Вот так, раздетый догола, исполосованный опаловыми лучами, я вглядывался в другое, намного более глубокое зеркало, и видел всю вереницу своих русских книг, и испытывал удовольствие и даже трепет от того, что проходило перед моими глазами: «Тамара», мой первый роман (1925), — девушка на заре во мгле сада; обманутый гроссмейстер в следующем романе «Пешка берет королеву»; «Полнолуние» — лунное сияние стихов; «Камера люцида» — насмешливый взгляд соглядатая среди кротких слепцов; «Красный цилиндр» казни в стране всеобщей безнаказанности; и наконец, лучший в этом ряду, — молодой поэт, сочиняющий прозу в «Подарке отчизне».

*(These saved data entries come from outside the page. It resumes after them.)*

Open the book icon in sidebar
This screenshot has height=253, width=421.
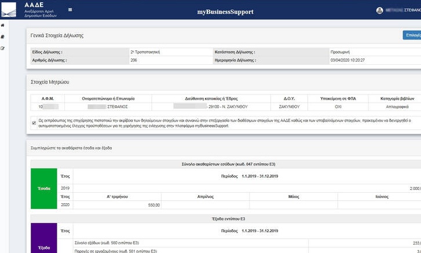click(x=3, y=36)
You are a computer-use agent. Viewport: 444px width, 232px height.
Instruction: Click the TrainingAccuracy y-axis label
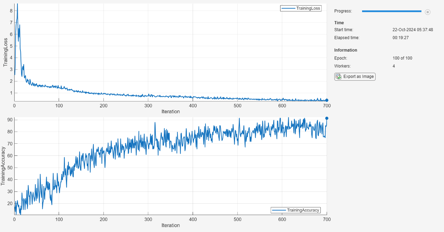click(x=3, y=166)
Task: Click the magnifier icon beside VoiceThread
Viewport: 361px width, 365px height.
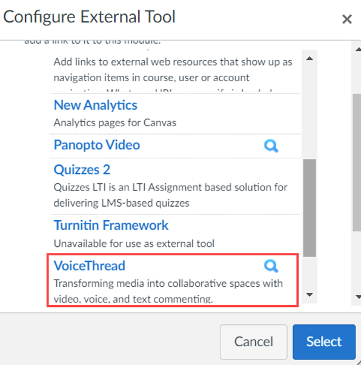Action: [271, 266]
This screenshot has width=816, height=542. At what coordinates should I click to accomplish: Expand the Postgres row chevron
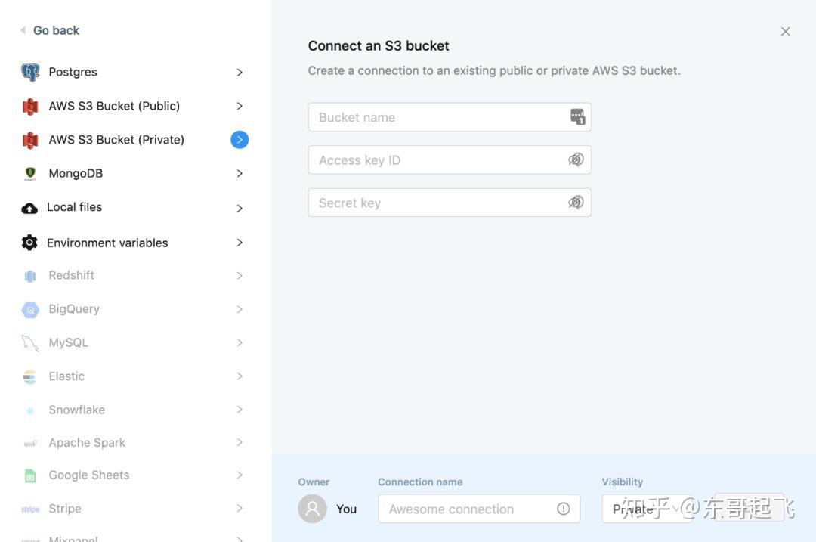coord(240,73)
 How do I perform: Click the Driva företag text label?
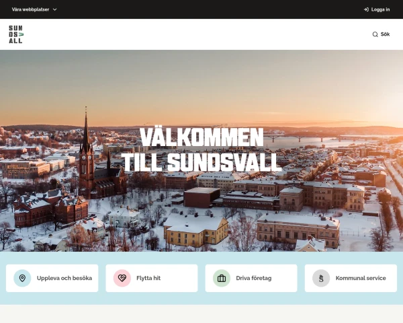(254, 278)
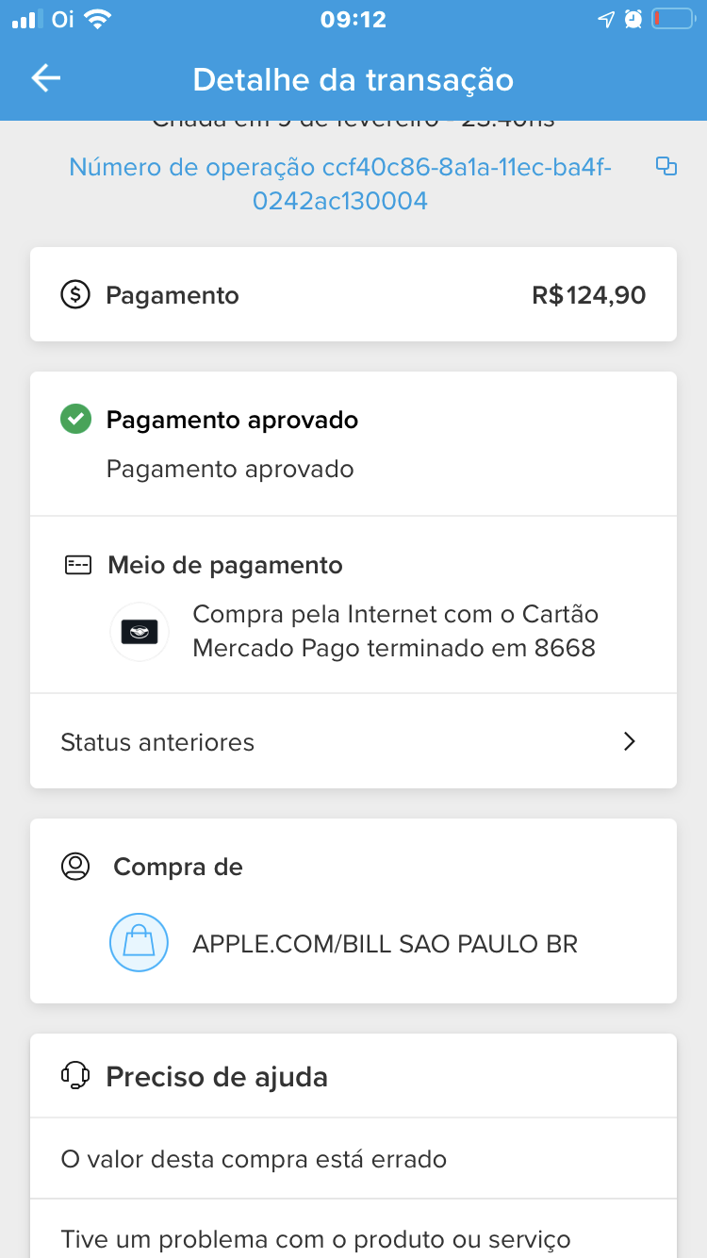Choose 'Tive um problema com o produto ou serviço'

click(x=316, y=1238)
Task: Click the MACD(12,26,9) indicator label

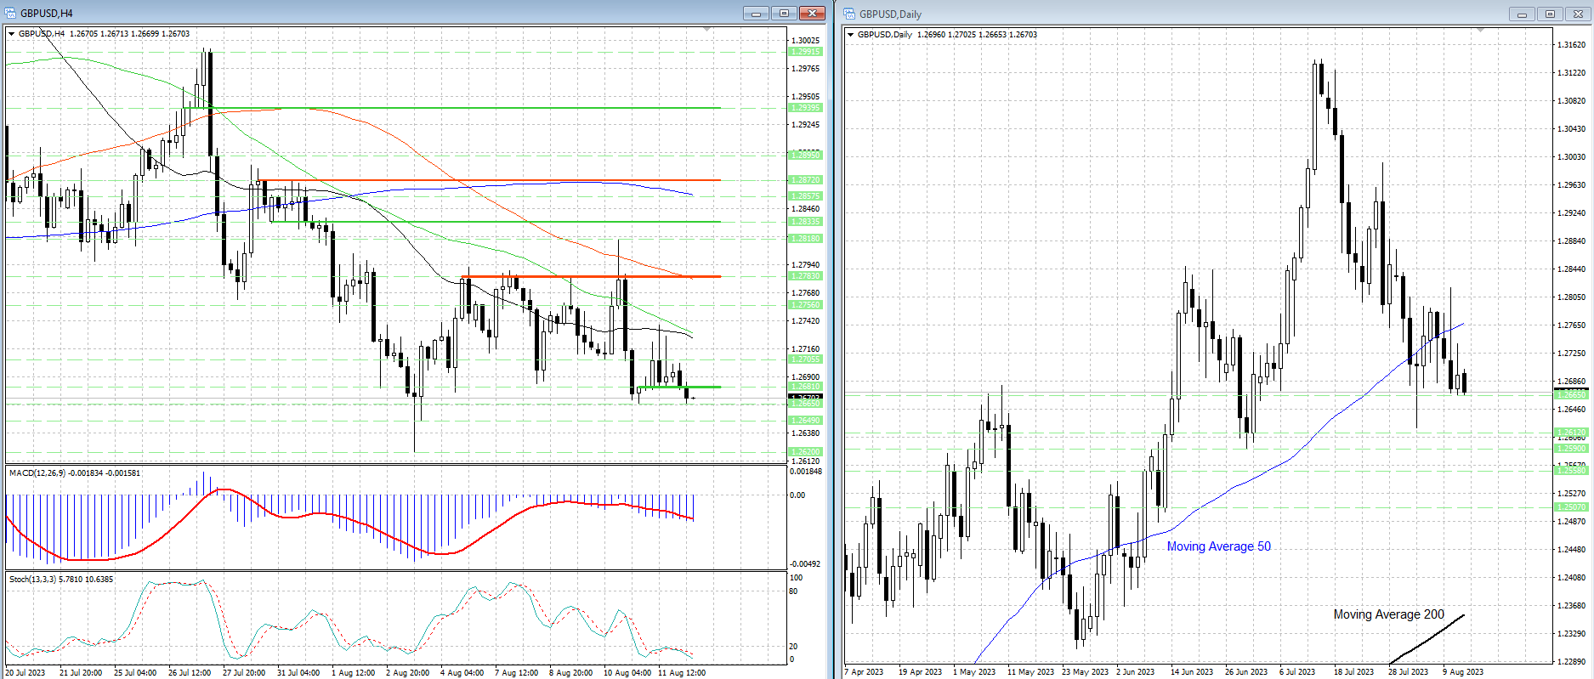Action: (74, 472)
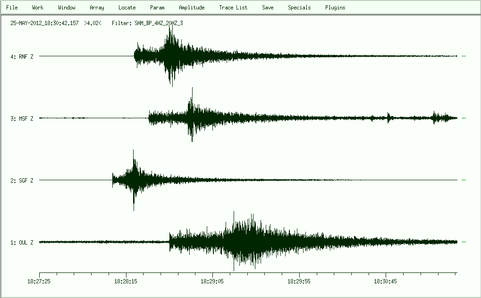The image size is (481, 298).
Task: Open the Plugins menu
Action: [335, 8]
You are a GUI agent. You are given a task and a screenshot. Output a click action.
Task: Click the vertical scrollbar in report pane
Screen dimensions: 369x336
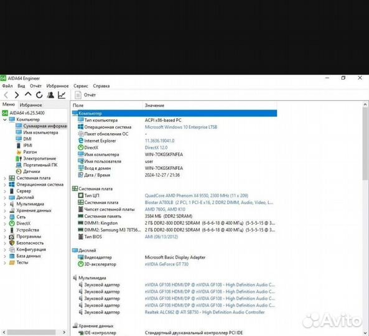tap(365, 218)
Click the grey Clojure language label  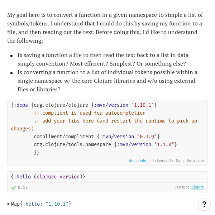tap(182, 187)
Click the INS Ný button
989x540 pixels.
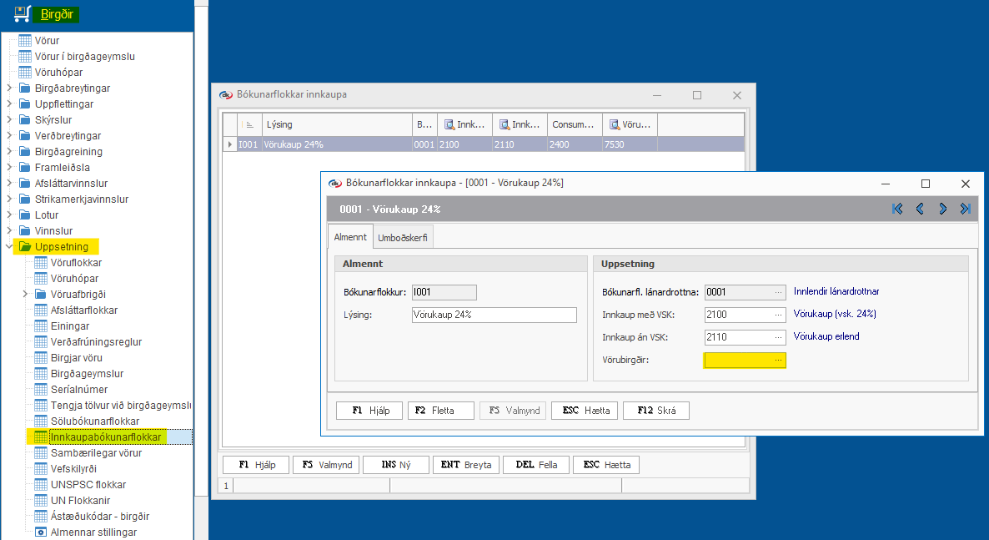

Эта русская партия моих книг была окончательно сложена, подписана и упрятана назад, в кладовую создавшего их сознания. Все они были одна за другой переведены на английский язык — либо мною самим, либо под моим надзором, с моей собственноручной правкой. Окончательные английские редакции этих книг, как и их переизданные оригиналы, теперь все будут посвящены тебе. Отлично. С этим покончено. Следующая картинка.

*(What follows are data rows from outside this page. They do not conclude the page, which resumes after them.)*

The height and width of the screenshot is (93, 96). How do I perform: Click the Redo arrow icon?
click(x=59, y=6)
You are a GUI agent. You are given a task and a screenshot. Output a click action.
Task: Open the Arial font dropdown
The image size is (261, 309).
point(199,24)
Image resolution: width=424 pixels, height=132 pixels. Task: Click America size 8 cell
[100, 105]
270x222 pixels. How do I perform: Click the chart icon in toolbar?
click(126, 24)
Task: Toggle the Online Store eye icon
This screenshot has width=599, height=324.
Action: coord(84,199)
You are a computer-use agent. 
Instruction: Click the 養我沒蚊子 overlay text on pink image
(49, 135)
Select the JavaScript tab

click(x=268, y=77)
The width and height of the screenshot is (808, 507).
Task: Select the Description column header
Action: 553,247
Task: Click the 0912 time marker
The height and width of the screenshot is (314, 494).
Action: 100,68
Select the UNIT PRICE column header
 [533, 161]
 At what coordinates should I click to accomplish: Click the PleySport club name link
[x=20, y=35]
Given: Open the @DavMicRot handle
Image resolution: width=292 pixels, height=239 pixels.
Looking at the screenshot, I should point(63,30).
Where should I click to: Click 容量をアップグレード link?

Мои английские книги, ведомые яростью романа «Подробнее см. „Истинная“» (1940), проходят через изменчивое освещение «Эсмеральды и ее парандра» к потехе «Д-ра Ольги Репниной» и к грезе «Княжества у моря». Прибавить к этому собрание рассказов «Изгнание с Майды», далекого острова, и «Ардис» — книгу, к работе над которой я вернулся в те дни, когда встретил тебя, дни, когда Луиза очень кстати обрушила на меня настоящий поток почтовых открыток (открыток!), наконец-то заикнувшись о том «шаге», который я хотел, чтобы она сделала первой.

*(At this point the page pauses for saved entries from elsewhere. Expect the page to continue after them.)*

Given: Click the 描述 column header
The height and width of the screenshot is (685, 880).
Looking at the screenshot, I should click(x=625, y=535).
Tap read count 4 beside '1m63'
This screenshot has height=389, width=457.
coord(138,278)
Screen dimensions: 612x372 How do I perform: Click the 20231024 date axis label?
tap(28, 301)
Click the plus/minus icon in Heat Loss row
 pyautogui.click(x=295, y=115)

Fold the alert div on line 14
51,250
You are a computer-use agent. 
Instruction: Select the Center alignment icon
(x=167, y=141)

Если я оцениваю вторую партию своих книг не по такому высокому тарифу, как первую, то это не только из-за неуверенности в себе, которую одни назовут жеманной, другие — похвальной, а я сам — трагичной, но также оттого, что абрис моих американских произведений кажется мне размытым, а эта расплывчатость происходит оттого, что, как я знаю, я всегда буду надеяться, что моя следующая книга — не именно та, над которой работаю сейчас, как «Ардис», но некая другая книга, к которой я еще даже не подступался, нечто невероятное и неповторимое, в конце концов насытит эту страсть, эту мучительную жажду, которую отдельные страницы «Эсмеральды» и «Княжества» все еще не смогли утолить. Я верил, что могу рассчитывать на твое терпение.
У меня не было ни малейшего желания выплачивать Луизе компенсацию за то, что ей пришлось от меня отделаться; вместе с тем я не мог решиться поставить ее в неловкое положение, снабдив своего адвоката перечнем ее измен. Они были глупые и жалкие, эти измены, и начались еще в те времена, когда я оставался ей верен (в разумных пределах). «Бракоразводный диалог», как убийственно называл это Гораций Пеппермилл (младший), тянулся и тянулся всю весну: Ты и Я часть ее провели в Лондоне, а остаток в Таормине, и я все переносил разговор о нашей свадьбе (отлагательство, к которому ты относилась с королевским безразличием). Но что действительно удручало меня, так это необходимость откладывать также томительнейшее, скучнейшее изложение, которое мне предстояло повторить уже в четвертый раз за мою жизнь и которым следовало предварить любые такие разговоры. Я не находил себе места. Низостью было оставлять тебя в неведении относительно моего душевного расстройства.